Dataset entries
=== Section Start ===

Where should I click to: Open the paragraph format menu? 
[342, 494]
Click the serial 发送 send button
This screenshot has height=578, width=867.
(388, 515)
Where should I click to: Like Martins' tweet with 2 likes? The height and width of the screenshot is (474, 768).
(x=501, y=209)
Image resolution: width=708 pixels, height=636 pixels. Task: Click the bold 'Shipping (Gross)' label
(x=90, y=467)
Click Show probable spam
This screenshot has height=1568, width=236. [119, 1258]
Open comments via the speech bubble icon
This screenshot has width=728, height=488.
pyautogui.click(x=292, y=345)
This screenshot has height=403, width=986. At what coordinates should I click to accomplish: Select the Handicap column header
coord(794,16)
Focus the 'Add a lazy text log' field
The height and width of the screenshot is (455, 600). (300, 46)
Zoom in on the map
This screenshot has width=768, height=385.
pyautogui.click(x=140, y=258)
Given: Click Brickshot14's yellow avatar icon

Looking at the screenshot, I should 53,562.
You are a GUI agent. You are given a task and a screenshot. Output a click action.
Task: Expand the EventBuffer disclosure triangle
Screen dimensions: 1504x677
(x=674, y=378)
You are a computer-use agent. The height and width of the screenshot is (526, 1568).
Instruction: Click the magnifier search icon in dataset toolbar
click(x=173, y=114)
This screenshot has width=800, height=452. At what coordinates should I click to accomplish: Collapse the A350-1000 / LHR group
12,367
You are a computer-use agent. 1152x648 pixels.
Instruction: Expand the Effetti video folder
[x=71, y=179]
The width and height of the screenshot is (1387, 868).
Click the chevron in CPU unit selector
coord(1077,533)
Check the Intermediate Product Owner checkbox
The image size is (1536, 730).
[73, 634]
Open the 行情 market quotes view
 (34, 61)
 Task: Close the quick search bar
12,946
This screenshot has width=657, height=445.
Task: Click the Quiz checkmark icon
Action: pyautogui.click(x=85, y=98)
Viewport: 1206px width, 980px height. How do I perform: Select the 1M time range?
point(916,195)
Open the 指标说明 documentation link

=== Section End ===

Copy each line in the entries above where the word "agent" shows up.

◆ **Answer space**
You are a GUI agent. You are given a task and a screenshot. Output a click action.
You are a computer-use agent. The height and width of the screenshot is (526, 1568).
You are a computer-use agent. 1152x648 pixels.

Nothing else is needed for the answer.